Sur les Galets démarre sur un son de synthèse scintillant, auquel s’ajoutent des cliquetis, un frottement métallique et du gamelan. La table est mise pour une expérience sonore singulière. Marée Montante enchaîne sur une atmosphère lynchienne mélangée à des interférences spatiales. Quinze Nœuds continue dans la lignée intersidérale avec ses clapotis synthétiques. Ville Engloutie est davantage insaisissable; début grave, chant aérien, vibraphone, et son de thérémine joué comme une bande magnétique élastique.

Karst et Magma passent comme des interludes sci-fi; la première fait un clin d’œil aux années 60, tandis que la deuxième à un certain classique début des années 80. Céphalée est plus percussive, reprenant les impacts de la première pièce en les combinant à des drones panoramiques. Rêve de Bitume est un autre interlude ambiant, à la Boards of Canada cette fois-ci.

Crépuscule Industriel monte le niveau d’un cran avec son mixage de fou, à mi-chemin entre le minimalisme chirurgical et l’atmosphère enveloppante des «pads» synthétiques… wow. Zone de Gris continue dans la précision, mais de façon plus expérimentale. Fièvre mélange un bourdonnement «bouetteux» avec des sonorités radioactives. Tintamarre reprend le vibraphone et l’atmosphère étrange de Marée Montante, effets sonores très sixties et basse rythmée en plus.

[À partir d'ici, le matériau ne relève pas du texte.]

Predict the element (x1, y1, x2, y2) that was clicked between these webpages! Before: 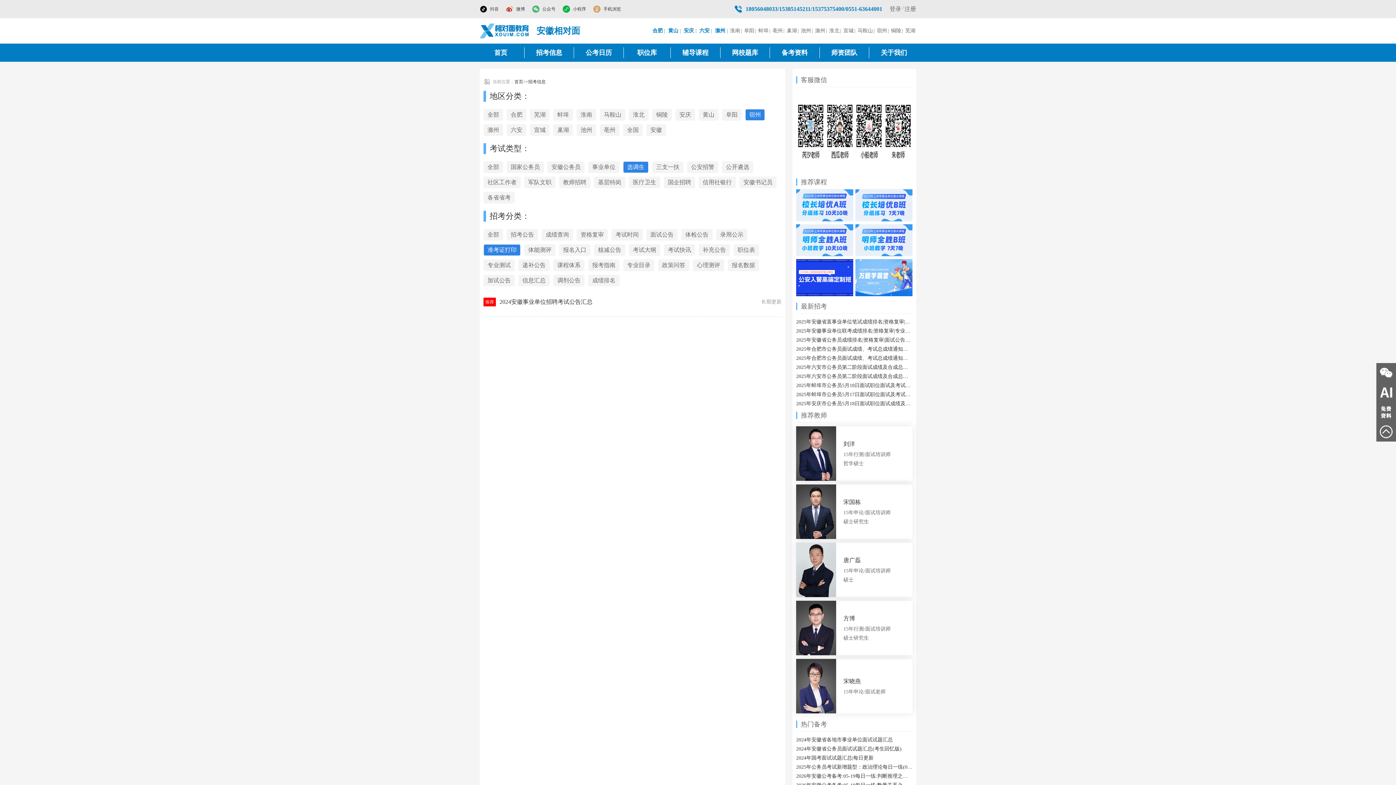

Bikini Island sonne comme la deuxième partie de Tintamarre, en plus mélodique. Anxiété Lyrique retourne à l’expérimentation; ça oscille, ça grésille, les circuits en chignent jusqu’à ce que les «pads» et le thérémine prennent le relais. Aspérités et Combustion Lente sonnent, quant à elles, comme la suite de Crépuscule Industriel; même finesse microscopique, même délice auditif.

Hyperlinked Landscape fait dans la trame ambiante, avec échantillons cuivrés et rythme jazzé tandis que Flötentanz contraste avec ses impulsions qui rebondissent jusqu’à l’écrasement. Futur Antérieur est clairement plus aérienne avec ses échantillons de flûte et son solo de sax. Tibia Utricularis termine l’œuvre sur des notes d’électro expérimental, de pungi et de gamelan.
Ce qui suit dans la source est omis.